Exercise objective — Return every line of the records that includes the string "Samsara".

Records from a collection
'''
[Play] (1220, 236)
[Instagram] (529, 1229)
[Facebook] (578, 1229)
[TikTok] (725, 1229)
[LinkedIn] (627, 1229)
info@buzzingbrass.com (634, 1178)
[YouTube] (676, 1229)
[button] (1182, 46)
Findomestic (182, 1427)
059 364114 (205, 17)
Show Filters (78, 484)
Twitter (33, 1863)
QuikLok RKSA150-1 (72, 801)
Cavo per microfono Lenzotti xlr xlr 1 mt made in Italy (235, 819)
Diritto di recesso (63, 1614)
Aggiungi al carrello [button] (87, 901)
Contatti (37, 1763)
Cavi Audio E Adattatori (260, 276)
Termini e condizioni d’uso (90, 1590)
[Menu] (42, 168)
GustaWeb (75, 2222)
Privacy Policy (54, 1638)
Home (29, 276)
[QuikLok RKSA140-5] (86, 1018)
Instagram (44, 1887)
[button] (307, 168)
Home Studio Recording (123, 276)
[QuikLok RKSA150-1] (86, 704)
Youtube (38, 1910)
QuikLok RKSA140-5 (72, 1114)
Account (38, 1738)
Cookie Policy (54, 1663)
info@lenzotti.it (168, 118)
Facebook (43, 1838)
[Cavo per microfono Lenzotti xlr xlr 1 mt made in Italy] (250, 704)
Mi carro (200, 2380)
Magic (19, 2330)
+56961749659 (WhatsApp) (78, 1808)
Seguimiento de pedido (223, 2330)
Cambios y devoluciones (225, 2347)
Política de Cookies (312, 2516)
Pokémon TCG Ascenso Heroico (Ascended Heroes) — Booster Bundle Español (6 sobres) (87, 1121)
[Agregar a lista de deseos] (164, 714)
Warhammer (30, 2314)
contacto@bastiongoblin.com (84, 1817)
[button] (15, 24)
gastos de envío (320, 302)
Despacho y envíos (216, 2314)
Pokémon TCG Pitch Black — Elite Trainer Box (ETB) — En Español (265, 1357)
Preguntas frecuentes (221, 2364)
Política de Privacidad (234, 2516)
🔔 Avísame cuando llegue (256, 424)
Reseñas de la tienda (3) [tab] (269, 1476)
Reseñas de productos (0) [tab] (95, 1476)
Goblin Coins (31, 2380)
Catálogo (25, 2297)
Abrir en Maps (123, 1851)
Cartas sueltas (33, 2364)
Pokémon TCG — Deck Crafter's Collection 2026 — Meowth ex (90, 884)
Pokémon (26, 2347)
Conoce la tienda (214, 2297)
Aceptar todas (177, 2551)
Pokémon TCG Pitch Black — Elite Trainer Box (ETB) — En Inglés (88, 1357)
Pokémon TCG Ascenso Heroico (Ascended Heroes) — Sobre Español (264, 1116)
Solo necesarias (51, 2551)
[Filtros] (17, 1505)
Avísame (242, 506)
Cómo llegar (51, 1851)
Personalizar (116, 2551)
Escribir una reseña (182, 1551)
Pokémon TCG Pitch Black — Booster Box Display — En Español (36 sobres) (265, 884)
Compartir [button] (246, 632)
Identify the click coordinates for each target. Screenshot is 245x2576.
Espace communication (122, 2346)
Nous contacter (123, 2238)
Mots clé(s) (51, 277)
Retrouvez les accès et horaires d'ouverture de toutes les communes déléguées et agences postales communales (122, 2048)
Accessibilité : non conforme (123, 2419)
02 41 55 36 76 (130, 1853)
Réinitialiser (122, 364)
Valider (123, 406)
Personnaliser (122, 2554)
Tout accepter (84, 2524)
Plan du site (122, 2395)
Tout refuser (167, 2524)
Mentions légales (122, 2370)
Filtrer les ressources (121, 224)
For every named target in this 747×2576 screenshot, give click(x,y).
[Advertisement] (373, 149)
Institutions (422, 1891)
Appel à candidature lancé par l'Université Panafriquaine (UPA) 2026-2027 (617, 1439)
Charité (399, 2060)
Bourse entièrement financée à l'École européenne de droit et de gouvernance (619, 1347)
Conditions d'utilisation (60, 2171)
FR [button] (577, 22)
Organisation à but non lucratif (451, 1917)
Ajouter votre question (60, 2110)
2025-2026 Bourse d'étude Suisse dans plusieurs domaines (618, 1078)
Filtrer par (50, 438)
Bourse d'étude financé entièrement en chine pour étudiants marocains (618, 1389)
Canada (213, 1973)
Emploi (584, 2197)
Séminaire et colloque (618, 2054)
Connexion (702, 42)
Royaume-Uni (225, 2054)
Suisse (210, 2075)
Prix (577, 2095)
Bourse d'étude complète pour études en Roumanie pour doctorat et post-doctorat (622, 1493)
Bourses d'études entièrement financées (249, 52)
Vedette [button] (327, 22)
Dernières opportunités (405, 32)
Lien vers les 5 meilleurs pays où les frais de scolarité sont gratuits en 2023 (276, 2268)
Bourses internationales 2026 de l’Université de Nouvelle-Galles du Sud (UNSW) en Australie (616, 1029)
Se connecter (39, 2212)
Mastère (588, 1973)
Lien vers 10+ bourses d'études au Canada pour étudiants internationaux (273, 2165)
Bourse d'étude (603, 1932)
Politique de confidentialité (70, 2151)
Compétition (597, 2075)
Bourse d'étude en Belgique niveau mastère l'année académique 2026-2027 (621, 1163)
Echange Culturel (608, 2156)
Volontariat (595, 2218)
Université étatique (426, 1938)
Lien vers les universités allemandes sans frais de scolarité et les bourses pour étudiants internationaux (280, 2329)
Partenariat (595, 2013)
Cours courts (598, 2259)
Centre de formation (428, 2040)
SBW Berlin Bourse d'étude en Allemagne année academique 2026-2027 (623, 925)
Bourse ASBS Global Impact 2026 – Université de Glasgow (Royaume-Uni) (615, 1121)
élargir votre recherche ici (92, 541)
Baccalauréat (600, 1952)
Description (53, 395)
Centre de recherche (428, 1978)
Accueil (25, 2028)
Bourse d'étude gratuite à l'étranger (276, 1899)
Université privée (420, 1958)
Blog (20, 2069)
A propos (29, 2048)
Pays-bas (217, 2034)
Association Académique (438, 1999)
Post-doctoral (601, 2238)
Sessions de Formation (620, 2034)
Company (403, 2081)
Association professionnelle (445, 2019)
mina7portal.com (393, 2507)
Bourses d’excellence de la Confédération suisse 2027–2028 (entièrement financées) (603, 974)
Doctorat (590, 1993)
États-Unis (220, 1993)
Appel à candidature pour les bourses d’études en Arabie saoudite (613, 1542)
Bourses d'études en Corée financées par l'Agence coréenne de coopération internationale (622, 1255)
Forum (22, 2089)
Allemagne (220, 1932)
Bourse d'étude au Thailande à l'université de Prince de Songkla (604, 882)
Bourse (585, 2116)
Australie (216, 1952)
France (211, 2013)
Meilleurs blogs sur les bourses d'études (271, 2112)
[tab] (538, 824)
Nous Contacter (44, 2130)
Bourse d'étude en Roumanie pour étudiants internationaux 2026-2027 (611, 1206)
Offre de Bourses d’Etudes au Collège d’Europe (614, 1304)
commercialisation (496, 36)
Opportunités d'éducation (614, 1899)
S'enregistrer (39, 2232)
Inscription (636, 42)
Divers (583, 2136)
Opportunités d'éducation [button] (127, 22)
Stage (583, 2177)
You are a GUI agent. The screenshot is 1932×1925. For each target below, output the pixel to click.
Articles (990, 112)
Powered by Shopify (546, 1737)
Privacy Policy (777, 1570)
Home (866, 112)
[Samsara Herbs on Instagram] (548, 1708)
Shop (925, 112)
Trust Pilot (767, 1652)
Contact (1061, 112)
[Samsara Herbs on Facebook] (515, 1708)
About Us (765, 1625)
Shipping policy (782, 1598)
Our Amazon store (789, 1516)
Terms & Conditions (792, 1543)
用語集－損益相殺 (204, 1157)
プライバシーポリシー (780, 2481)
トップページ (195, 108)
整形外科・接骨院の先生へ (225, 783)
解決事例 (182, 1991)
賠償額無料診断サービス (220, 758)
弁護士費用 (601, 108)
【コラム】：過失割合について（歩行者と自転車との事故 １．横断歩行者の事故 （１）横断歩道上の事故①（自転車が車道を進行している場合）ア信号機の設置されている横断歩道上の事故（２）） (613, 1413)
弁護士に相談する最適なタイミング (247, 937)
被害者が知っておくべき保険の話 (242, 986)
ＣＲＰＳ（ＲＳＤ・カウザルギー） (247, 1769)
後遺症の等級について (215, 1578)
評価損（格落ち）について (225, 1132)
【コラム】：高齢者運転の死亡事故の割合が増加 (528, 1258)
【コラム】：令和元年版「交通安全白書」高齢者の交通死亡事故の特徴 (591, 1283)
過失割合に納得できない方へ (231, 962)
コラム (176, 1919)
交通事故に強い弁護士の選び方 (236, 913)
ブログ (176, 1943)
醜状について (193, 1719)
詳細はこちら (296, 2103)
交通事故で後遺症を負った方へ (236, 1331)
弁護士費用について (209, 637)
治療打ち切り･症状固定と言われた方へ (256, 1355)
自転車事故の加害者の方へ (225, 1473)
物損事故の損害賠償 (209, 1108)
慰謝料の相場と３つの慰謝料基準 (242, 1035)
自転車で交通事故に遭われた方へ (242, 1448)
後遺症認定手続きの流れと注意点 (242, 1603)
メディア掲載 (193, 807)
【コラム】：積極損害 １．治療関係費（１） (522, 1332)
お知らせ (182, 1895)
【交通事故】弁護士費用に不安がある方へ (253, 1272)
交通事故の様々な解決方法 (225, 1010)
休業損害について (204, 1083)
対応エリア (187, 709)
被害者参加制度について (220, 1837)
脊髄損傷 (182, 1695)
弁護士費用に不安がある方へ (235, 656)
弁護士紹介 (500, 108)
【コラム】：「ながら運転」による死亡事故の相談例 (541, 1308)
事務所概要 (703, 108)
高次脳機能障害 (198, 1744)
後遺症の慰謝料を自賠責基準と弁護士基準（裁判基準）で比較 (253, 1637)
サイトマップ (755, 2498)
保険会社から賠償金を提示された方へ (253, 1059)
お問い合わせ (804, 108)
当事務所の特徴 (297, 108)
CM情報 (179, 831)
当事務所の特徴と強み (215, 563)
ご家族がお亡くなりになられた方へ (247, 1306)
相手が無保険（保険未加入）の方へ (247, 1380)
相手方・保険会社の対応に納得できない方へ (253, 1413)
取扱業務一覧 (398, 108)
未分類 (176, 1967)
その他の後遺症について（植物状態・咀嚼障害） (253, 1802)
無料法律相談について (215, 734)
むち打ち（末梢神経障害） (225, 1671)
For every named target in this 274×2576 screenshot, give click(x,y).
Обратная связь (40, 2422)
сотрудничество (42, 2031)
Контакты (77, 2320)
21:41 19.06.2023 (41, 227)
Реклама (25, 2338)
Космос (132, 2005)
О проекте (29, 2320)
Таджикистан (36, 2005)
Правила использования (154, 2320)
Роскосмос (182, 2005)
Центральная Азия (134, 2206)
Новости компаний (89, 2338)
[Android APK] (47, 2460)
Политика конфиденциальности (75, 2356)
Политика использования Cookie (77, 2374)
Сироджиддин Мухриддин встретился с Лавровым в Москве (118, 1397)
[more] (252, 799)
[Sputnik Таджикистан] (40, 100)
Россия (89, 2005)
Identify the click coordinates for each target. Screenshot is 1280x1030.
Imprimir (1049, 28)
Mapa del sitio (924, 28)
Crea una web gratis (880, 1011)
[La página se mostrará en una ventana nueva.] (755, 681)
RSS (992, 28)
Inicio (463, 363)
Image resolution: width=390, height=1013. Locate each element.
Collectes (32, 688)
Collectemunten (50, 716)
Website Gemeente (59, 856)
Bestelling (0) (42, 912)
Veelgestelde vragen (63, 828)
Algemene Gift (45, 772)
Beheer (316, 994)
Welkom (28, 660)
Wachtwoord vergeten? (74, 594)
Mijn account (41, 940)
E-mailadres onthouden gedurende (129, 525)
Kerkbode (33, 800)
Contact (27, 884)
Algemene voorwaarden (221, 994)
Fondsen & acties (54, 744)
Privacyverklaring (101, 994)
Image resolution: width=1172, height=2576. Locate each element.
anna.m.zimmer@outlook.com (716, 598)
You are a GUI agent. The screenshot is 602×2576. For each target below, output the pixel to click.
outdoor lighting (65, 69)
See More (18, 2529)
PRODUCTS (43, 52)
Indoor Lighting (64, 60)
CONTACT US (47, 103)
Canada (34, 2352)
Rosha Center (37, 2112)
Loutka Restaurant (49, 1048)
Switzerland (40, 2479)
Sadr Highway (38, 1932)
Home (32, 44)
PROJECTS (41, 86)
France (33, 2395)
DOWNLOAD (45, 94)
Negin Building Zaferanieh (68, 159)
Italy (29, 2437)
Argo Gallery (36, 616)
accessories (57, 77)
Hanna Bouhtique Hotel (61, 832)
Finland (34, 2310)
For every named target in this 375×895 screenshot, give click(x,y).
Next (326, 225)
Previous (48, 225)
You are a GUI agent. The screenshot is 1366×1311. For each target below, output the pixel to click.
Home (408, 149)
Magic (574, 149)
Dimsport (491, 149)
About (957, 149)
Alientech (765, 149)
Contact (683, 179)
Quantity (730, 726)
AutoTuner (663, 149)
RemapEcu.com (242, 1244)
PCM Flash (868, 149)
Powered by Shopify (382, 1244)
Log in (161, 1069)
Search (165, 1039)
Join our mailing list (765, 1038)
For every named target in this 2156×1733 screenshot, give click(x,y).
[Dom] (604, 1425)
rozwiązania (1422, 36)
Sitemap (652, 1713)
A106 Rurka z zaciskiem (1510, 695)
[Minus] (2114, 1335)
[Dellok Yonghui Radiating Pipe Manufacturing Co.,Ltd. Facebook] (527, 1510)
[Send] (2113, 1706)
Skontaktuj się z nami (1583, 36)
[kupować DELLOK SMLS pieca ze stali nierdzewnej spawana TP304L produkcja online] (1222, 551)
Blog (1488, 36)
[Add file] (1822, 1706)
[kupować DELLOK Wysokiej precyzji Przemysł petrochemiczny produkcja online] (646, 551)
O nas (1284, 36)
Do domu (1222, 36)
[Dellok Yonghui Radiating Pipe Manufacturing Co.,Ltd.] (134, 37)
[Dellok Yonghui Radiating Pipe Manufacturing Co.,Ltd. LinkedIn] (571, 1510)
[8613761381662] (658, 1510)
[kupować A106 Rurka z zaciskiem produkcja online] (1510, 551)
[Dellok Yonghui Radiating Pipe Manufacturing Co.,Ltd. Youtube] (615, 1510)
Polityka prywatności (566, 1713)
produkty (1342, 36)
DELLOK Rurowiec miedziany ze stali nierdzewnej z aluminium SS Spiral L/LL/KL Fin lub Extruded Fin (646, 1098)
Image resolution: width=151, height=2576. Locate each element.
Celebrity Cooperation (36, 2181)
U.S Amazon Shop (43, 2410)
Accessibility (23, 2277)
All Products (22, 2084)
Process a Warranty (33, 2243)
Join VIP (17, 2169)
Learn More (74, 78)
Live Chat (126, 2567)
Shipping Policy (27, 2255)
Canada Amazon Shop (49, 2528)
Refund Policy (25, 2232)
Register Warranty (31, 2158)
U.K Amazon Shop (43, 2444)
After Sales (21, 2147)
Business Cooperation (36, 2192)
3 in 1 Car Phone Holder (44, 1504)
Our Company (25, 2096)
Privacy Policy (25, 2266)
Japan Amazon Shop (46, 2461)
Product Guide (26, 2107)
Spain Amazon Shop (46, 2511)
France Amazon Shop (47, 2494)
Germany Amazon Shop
'''
The answer —
[Samsara Herbs on Instagram] (548, 1708)
[Samsara Herbs on Facebook] (515, 1708)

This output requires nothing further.